Higher-order graph clustering partitions graphs use frequently occurring subgraphs instead of edges, proving effective in community detection and knowledge discovery. Motif conductance, known for its strong interpretability, is a leading model. However, existing motif conductance algorithms are hindered by a two-stage reweighting framework that requires enumerating motif instances to generate an edge-weighted graph for partitioning. This framework has two major drawbacks: (1) It provides only a quadratic bound for three-vertex motifs, with no provable approximation guarantees for other motifs. (2) Enumerating motif instances is computationally prohibitive for large motifs or dense graphs due to combinatorial explosions. Besides, costly spectral clustering or local graph diffusion on the edge-weighted graph limits their scalability. In this paper, we propose a novel peeling-based clustering framework, PSMC, offering a motifindependent approximation ratio for any motif.

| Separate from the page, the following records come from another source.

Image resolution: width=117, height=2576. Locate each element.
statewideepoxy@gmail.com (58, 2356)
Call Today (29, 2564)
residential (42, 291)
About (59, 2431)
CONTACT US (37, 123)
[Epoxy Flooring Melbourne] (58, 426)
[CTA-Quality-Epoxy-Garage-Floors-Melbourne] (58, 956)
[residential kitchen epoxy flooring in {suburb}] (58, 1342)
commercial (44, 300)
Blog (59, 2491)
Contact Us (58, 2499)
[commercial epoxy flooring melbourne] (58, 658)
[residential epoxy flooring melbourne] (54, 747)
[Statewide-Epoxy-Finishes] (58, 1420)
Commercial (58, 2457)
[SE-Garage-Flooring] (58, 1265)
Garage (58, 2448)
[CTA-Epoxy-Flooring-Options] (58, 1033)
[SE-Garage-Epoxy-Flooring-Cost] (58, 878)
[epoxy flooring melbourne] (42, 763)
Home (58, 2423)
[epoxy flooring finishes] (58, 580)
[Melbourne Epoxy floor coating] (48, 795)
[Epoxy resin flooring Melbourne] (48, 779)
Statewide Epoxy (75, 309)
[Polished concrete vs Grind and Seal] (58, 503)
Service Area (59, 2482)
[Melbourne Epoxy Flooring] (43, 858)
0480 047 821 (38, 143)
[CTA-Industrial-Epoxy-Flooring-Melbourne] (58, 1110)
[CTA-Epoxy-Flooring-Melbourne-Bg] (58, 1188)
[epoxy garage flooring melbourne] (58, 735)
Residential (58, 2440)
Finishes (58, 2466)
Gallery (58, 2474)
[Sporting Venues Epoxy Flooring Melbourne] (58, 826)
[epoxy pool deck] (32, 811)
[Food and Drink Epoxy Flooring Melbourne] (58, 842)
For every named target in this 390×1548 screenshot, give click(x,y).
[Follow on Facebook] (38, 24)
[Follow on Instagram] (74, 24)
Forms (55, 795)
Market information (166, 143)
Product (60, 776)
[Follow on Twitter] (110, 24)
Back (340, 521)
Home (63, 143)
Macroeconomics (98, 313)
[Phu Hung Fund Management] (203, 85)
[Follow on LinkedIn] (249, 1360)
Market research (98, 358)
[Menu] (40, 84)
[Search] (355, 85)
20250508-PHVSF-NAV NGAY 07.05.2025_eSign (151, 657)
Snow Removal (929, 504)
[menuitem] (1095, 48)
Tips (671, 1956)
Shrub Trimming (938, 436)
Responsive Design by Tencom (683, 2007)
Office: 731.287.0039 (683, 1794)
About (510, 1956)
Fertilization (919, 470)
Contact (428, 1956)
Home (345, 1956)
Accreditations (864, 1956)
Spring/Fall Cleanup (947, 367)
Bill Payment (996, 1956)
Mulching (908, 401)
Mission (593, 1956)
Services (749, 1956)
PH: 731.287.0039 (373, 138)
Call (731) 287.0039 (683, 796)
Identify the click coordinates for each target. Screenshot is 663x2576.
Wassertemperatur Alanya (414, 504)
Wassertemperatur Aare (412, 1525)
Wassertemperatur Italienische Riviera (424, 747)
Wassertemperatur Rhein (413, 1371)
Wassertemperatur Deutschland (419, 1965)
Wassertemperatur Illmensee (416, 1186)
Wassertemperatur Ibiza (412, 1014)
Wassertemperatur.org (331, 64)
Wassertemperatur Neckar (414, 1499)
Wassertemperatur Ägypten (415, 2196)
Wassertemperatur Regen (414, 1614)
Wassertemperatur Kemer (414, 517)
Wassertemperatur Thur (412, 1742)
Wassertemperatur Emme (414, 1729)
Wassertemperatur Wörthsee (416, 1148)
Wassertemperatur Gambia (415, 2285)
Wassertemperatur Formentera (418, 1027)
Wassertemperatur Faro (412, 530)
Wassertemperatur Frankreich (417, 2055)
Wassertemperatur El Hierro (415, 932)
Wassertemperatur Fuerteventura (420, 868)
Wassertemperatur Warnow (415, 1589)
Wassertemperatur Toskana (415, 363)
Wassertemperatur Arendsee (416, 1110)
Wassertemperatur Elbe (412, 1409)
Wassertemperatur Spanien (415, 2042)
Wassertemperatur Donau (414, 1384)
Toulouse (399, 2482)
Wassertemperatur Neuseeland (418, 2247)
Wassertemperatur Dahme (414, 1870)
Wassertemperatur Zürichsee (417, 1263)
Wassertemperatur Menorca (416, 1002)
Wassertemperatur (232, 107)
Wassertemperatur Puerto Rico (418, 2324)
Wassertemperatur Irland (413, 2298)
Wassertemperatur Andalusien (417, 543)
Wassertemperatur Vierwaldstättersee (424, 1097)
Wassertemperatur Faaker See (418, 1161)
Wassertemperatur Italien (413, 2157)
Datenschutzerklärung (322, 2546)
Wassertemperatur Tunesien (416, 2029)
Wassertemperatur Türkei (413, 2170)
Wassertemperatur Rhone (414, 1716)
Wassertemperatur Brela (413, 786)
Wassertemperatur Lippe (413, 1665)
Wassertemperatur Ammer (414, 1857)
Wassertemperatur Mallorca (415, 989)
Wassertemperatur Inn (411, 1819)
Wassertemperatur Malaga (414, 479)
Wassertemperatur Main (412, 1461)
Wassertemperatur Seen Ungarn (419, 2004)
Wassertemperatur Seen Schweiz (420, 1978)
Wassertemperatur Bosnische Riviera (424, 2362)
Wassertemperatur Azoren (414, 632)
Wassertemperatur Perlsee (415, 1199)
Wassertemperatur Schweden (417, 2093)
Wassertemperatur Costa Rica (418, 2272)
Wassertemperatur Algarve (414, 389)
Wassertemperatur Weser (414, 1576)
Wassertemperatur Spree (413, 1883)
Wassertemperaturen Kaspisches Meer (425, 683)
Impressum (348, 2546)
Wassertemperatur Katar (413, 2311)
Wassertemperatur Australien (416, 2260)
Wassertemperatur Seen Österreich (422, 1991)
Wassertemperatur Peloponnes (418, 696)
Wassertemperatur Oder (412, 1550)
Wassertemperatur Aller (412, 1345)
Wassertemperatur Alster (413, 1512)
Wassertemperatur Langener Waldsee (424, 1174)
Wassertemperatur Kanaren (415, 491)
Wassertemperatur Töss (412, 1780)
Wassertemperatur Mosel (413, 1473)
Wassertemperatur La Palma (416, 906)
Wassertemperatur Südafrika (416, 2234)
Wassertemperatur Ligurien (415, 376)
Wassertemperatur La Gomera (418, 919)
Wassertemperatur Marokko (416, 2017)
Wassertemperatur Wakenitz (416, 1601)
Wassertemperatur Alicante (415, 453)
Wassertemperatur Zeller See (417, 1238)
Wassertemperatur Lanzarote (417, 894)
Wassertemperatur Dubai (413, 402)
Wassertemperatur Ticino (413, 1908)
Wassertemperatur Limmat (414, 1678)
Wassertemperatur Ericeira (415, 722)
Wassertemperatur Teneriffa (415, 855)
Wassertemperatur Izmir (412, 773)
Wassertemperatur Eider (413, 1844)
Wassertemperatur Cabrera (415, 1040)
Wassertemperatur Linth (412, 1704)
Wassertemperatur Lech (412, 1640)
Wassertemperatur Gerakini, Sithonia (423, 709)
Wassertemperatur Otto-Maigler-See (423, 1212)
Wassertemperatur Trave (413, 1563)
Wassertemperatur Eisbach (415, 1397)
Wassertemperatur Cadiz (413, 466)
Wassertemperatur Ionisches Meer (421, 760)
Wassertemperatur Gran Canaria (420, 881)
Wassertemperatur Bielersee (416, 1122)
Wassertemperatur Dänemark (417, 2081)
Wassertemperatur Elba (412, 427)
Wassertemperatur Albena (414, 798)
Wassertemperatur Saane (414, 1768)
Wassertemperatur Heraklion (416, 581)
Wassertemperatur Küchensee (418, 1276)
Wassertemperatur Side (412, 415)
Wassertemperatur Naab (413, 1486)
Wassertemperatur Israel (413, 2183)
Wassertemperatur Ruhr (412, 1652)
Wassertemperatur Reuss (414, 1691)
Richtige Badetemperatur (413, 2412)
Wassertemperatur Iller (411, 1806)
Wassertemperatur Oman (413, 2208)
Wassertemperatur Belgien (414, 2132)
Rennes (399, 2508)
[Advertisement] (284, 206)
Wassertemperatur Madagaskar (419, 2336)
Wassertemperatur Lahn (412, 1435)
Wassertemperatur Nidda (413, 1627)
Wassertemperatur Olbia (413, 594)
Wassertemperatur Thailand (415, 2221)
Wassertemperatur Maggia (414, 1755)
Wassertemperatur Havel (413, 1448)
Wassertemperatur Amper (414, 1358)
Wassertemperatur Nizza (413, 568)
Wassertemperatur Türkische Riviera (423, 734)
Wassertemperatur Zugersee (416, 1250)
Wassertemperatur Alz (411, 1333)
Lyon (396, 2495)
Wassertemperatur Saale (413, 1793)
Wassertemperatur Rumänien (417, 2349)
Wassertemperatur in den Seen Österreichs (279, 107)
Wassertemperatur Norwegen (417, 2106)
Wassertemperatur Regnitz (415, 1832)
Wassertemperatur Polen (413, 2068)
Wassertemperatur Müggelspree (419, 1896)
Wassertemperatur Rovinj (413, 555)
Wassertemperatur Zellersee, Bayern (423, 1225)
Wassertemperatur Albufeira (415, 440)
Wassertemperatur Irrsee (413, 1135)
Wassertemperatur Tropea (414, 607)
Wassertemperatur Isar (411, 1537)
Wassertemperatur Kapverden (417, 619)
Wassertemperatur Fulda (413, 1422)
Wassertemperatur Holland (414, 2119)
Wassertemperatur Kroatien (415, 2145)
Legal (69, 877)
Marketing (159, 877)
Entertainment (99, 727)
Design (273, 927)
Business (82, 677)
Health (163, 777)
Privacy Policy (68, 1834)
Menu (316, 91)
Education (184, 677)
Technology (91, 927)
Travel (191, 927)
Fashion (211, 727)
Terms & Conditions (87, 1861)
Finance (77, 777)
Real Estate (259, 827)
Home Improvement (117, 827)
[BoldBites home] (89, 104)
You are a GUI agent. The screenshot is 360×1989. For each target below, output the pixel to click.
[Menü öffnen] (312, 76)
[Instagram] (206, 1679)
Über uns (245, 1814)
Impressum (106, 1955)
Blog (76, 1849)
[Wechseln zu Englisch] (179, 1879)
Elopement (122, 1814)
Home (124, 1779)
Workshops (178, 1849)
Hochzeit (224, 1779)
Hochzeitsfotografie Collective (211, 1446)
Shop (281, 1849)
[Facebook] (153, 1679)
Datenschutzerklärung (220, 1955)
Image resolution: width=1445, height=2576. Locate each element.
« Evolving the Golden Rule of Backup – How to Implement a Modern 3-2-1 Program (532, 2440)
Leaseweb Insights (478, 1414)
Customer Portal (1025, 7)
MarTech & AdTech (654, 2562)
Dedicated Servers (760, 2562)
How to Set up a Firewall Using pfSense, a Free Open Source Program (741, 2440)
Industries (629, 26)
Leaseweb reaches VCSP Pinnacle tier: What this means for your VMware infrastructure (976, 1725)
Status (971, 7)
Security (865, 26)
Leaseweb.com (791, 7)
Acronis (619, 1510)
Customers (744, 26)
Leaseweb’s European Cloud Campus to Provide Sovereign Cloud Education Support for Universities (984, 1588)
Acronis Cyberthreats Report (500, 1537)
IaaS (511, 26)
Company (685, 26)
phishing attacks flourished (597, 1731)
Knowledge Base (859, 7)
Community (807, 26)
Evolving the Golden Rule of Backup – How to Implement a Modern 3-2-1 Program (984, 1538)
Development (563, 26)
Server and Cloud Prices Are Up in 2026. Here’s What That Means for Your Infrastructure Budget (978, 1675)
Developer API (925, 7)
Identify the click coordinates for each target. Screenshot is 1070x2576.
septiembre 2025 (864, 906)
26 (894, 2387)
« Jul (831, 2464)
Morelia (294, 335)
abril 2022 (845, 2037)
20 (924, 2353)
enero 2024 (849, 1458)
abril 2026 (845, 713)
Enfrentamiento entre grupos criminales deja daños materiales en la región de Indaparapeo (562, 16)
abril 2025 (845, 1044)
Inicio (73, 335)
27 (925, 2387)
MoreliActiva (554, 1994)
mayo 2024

Specifically, PSMC first defines a new locally computable vertex metric Motif Resident based on the given motif. Then, it iteratively deletes vertices with the smallest motif resident using efficient dynamic update techniques, outputting a locally optimal result with approximation guarantees. Besides, we introduce several powerful optimization techniques to further reduce computational costs. Empirical results on real-world and synthetic datasets showcase our proposed solutions' superiority over ten competitors.